[[ Reading text, beginning ]]
• Drug-resistance mutation;
  • haplotype analysis;
  • hepatitis B virus;
  • ultra-deep pyrosequencing

Clin Microbiol Infect 2012; 18: E404–E411


Direct sequencing and reverse hybridization are currently the main methods for detecting drug-resistance mutations of hepatitis B virus (HBV). However, these methods do not enable haplotype analysis so they cannot be used to determine whether the mutations are co-located on the same viral genome. This limits the accurate identification of viral mutants that are resistant to drugs with a high genetic barrier. In our current study, ultra-deep pyrosequencing (UDPS) was used to detect HBV drug-resistance mutations in 25 entecavir-treated and five treatment-naive patients. Of the 25 entecavir-treated patients, 18 had experienced virological breakthrough and two exhibited reduced susceptibility to entecavir. The results obtained by UDPS were compared with those of direct sequencing, and the haplotypes of the drug-resistant HBV mutants were analysed. The average number of reads per patient covering the region in which drug-resistance mutations are located was 1735 (range 451–4526). UDPS detected additional drug-resistance mutations not detected by direct sequencing in 19 patients (mutation frequency range 1.1–23.8%). Entecavir-resistance mutations were found to be co-located on the same viral genome in all 20 patients displaying virological breakthrough or reduced susceptibility to entecavir. In conclusion, UDPS was not only sensitive and accurate in identifying drug-resistance mutations of HBV but also enabled haplotype analysis of the mutants. This method may offer significant advantages in explaining and predicting the responses of patients with HBV to antiviral therapy.
[[ Reading text, end ]]
[[ Supplied entries, beginning ]]
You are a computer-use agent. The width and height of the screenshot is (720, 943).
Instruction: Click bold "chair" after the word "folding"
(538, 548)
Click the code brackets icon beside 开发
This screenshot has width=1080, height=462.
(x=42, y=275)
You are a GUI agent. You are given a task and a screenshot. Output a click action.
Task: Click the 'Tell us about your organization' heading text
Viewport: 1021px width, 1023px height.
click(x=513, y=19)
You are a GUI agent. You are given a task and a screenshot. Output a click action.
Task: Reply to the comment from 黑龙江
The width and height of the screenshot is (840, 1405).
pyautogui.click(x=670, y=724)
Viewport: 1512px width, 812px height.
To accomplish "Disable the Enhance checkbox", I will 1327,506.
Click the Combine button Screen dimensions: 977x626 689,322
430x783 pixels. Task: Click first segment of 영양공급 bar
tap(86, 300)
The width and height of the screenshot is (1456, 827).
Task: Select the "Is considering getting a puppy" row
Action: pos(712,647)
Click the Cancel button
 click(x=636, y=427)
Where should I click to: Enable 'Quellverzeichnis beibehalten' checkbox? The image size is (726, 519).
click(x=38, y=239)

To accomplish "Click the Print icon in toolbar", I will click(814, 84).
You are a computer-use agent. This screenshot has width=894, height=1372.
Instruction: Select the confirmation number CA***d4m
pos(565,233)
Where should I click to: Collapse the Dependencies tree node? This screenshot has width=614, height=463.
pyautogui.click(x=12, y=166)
[[ Supplied entries, end ]]
Tasks for this exercise =>
1 – According to the abstract, what was the average number of reads per patient covering the region where drug-resistance mutations are located?
2 – Please say whether each statement agrees with the abstract, and quote the deciding words: (a) Five of the patients studied were treatment-naive. (b) Direct sequencing enables haplotype analysis. (c) Of the entecavir-treated patients, 18 had experienced virological breakthrough.
Answer using only the abstract.

Results of the tasks =>
1 – 1735 (range 451–4526).

2 –
(a) Yes: "25 entecavir-treated and five treatment-naive patients"
(b) No: "these methods do not enable haplotype analysis"
(c) Yes: "18 had experienced virological breakthrough"